Reinitiation of DNA synthesis in quiescent mouse keratinocytes; regulation by polypeptide hormones, cholera toxin, dexamethasone, and retinoic acid.

Cloned mouse keratinocytes (MK-1 cells) display density-dependent growth arrest when reaching confluency in a serum-free medium with a calcium concentration less than 0.1 mM, supplemented only with insulin and transferrin. In this quiescent state, greater than 95% of the cell population is in the Go/1 phase of the cell cycle. Treatment of quiescent MK-1 cells with 1 to 10 ng/ml epidermal growth factor (EGF) resulted in a sharp burst of DNA synthetic activity.
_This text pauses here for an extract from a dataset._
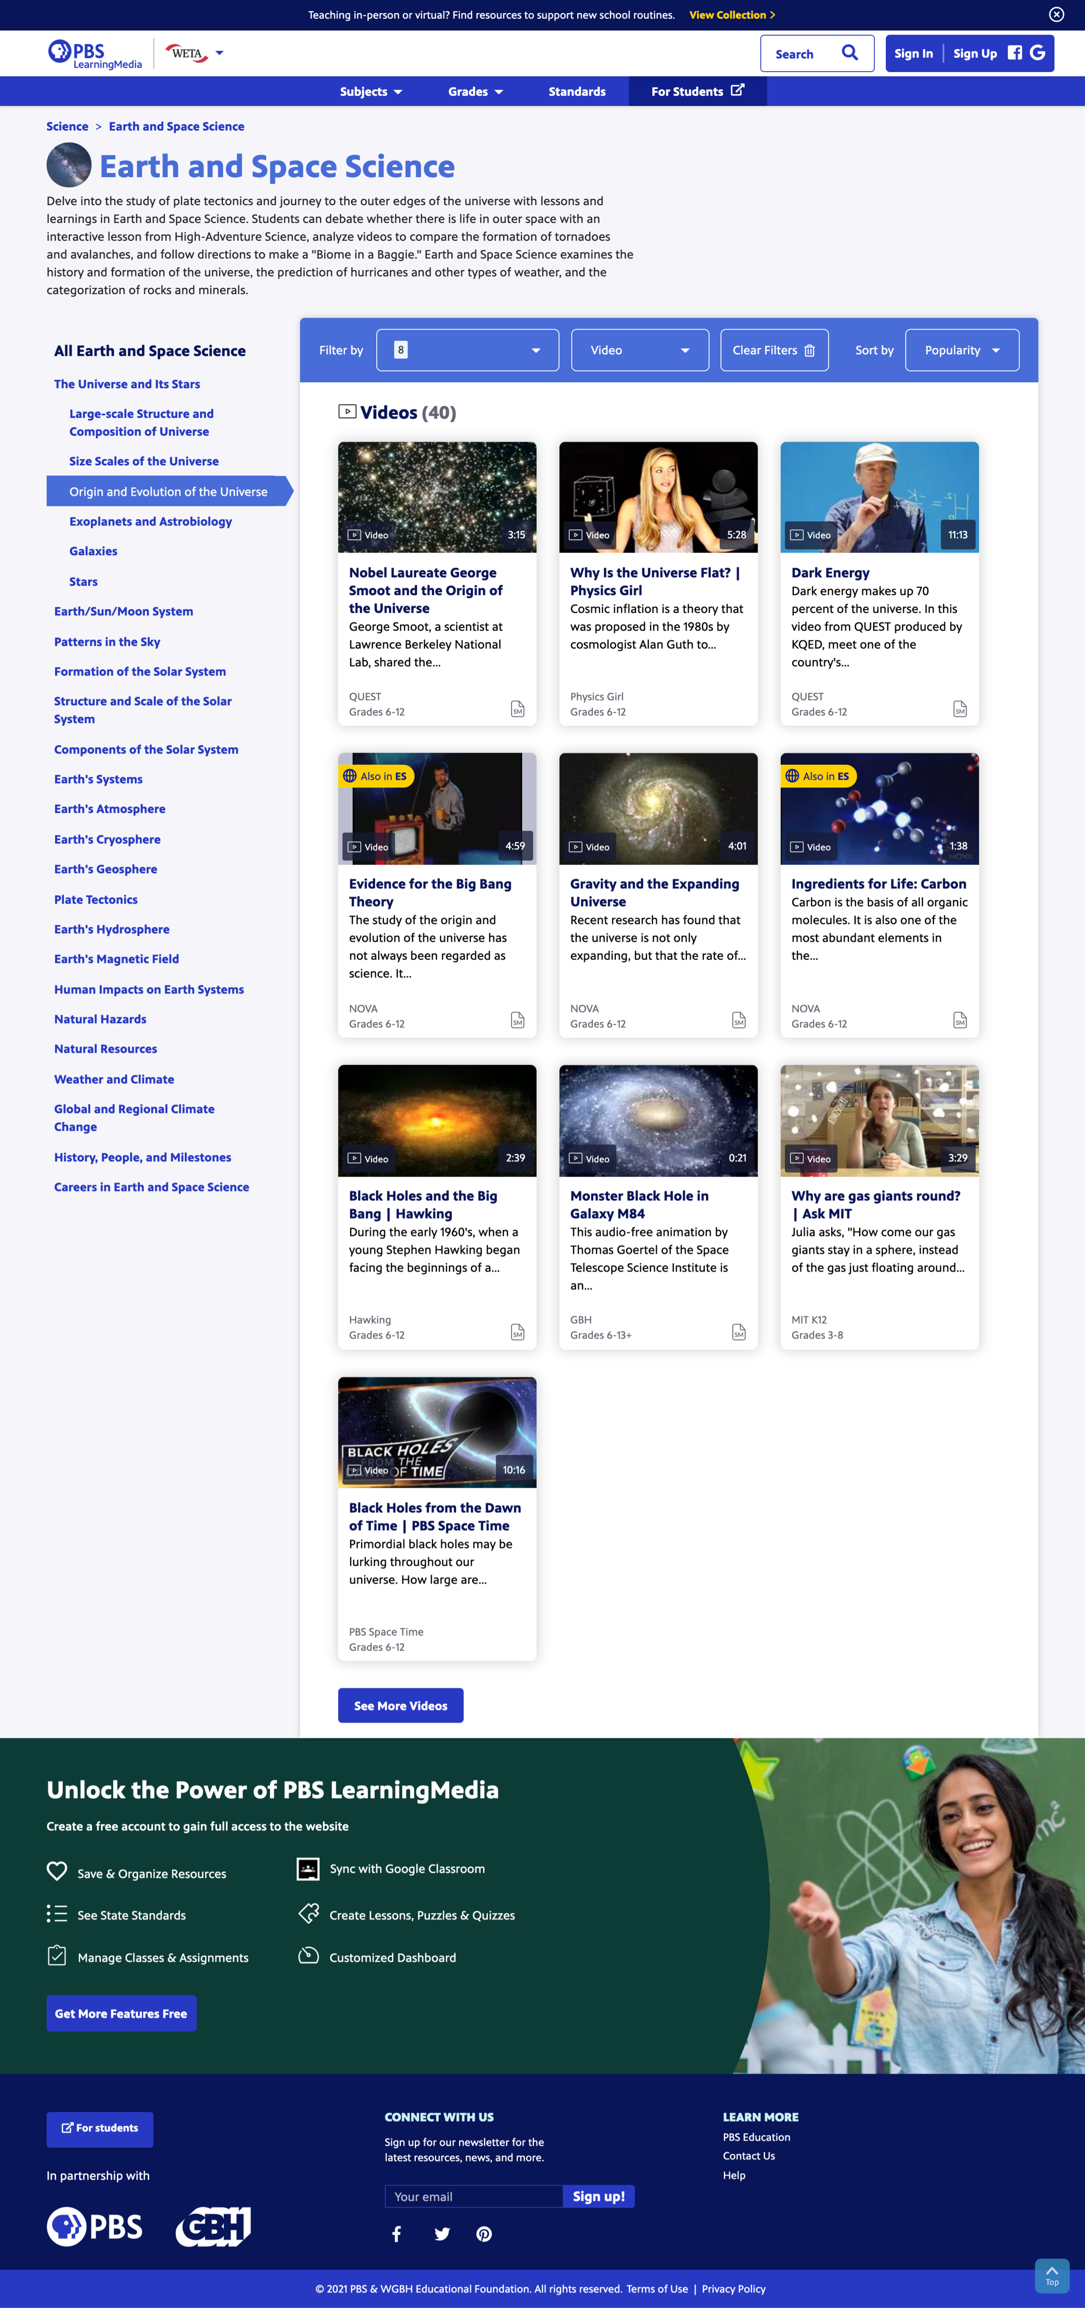Click the trash icon on Clear Filters
Image resolution: width=1085 pixels, height=2308 pixels.
point(809,350)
Both insulin and cholera toxin potentiated the mitogenic effect of EGF, but neither agent was necessary or sufficient to induce thymidine incorporation into DNA. Dexamethasone abolished the effect of insulin, but not the mitogenic effect of EGF alone. In contrast, retinoic acid (RA) did not possess any mitogenic effect for quiescent MK-1 cells, nor did it modulate the actions of EGF or dexamethasone. A number of commercially available crude extracts of bovine brain and pituitary were also capable of initiating DNA synthesis in resting MK-1 cells. Finally, transforming growth factor type beta (TGF beta) proved to be a potent inhibitor of the mitogen-induced DNA synthesis in MK-1 cells (IC50:10 pM). This defined culture system is eminently suited to study the regulation of DNA synthesis of epidermal cells. In addition, it can be used as a sensitive bioassay for the detection of epidermal mitogens, as well as inhibitors of DNA synthesis such as TGF beta.